▶ _REQUIREMENT_
Lines with the word "Select" in them must be copied from the records below.

▶ _SUPPLIED RECORDS_
┏━━
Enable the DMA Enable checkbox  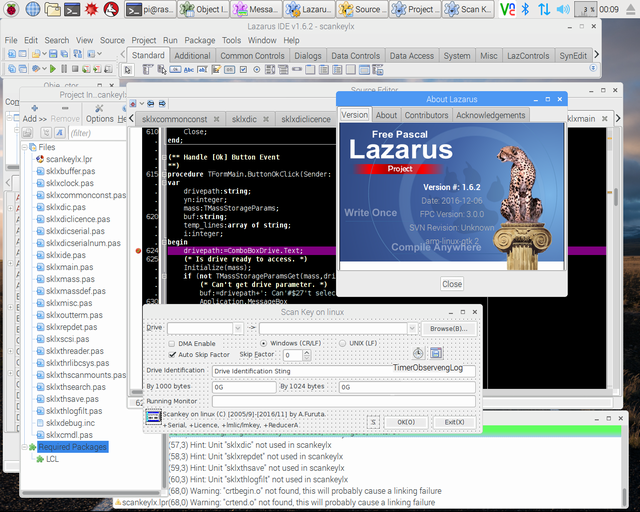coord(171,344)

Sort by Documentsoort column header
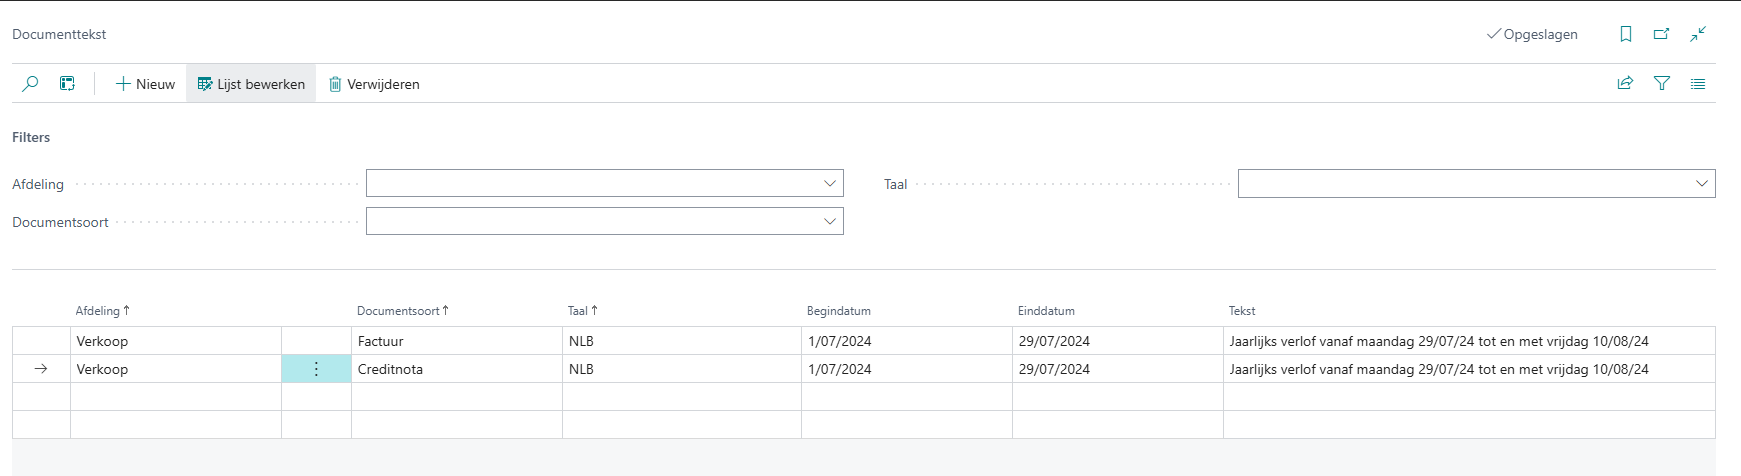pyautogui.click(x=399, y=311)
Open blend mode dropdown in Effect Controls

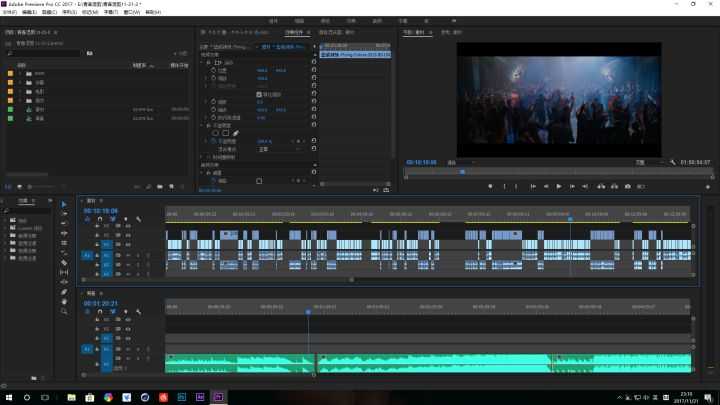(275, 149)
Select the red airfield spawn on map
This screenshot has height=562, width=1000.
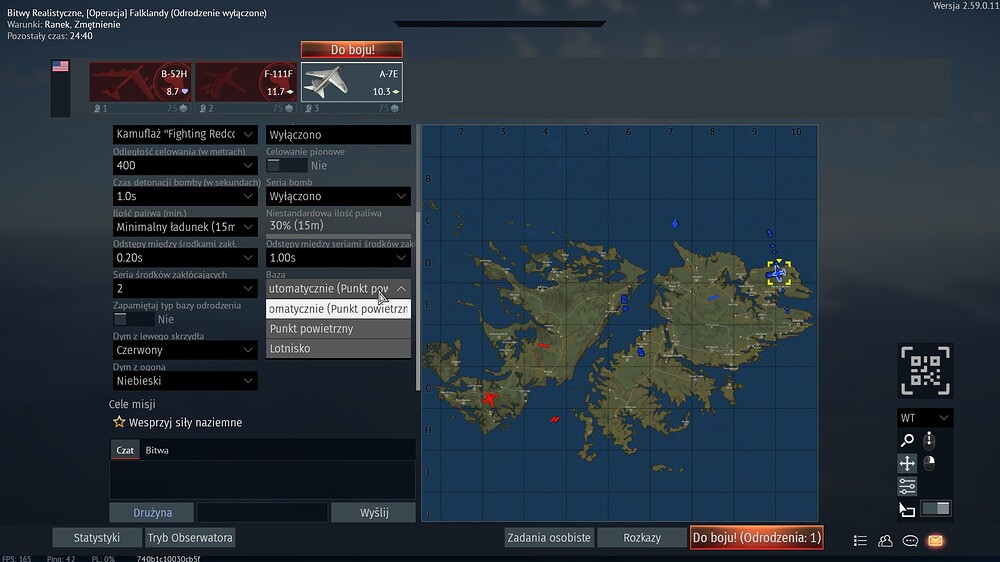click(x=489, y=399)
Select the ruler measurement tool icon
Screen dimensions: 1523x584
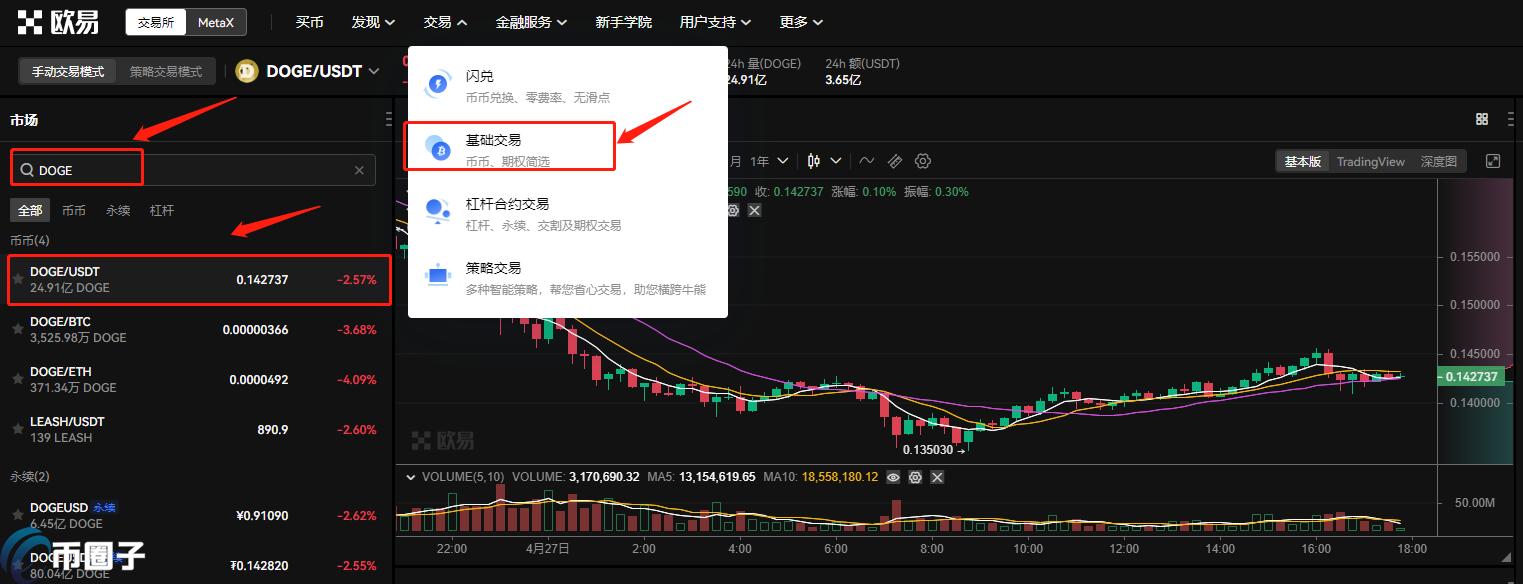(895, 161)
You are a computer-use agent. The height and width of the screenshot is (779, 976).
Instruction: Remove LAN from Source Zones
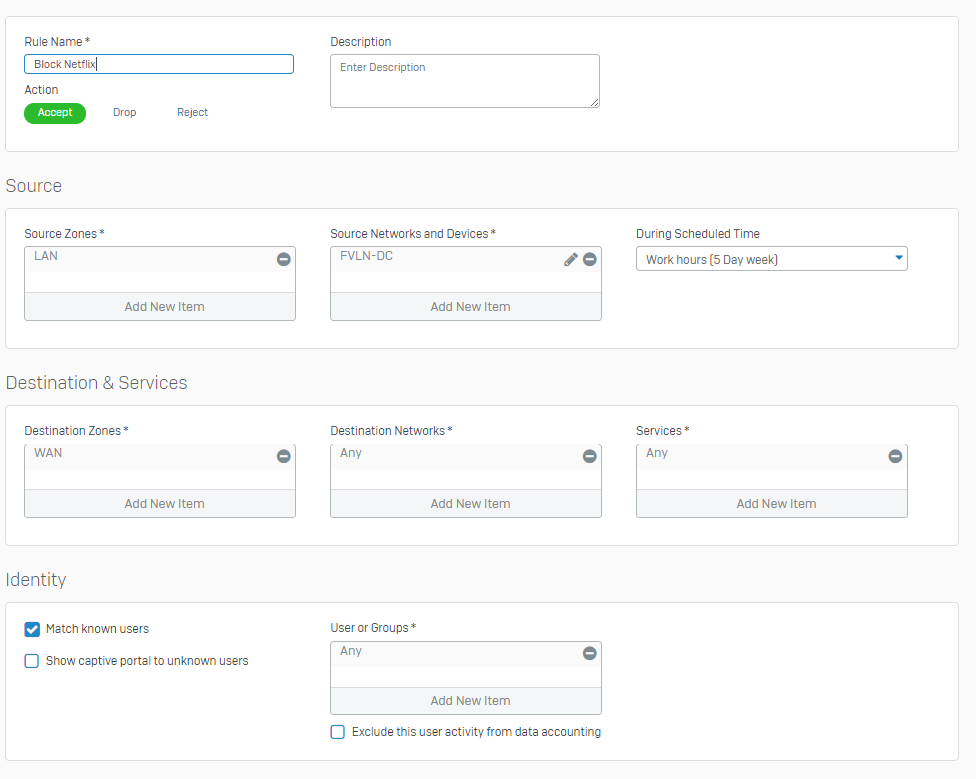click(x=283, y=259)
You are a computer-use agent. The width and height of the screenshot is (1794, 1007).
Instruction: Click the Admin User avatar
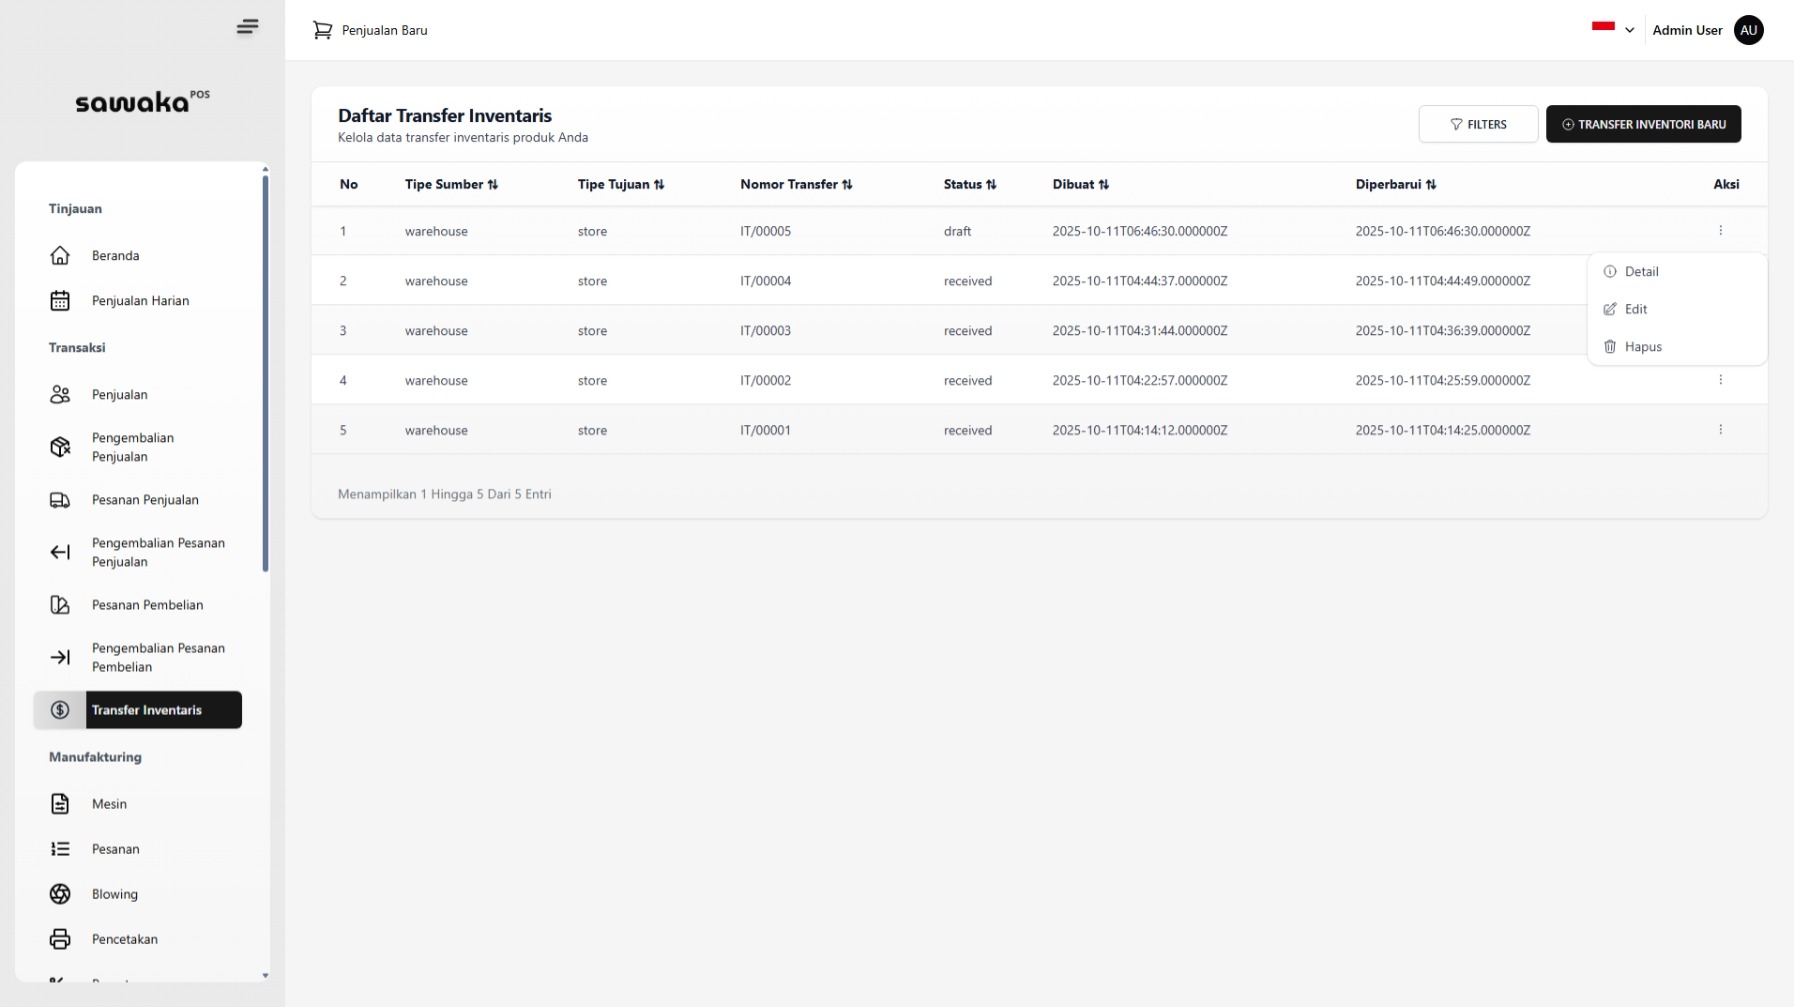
┗━━
▶ _FINAL ANSWER_
Select the red airfield spawn on map
Select the ruler measurement tool icon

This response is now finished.